Records for this exercise:
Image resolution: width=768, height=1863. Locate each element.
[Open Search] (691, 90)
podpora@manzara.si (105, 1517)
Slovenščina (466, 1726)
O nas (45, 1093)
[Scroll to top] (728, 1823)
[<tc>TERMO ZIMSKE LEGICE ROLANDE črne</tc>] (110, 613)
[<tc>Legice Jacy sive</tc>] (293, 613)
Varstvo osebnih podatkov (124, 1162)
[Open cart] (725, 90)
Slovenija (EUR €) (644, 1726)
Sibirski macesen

Action item: Please give all of the entries again, exactly as written.

Completed task:
Image resolution: width=768, height=1863. Locate each element.
[Open Search] (691, 90)
podpora@manzara.si (105, 1517)
Slovenščina (466, 1726)
O nas (45, 1093)
[Scroll to top] (728, 1823)
[<tc>TERMO ZIMSKE LEGICE ROLANDE črne</tc>] (110, 613)
[<tc>Legice Jacy sive</tc>] (293, 613)
Varstvo osebnih podatkov (124, 1162)
[Open cart] (725, 90)
Slovenija (EUR €) (644, 1726)
Sibirski macesen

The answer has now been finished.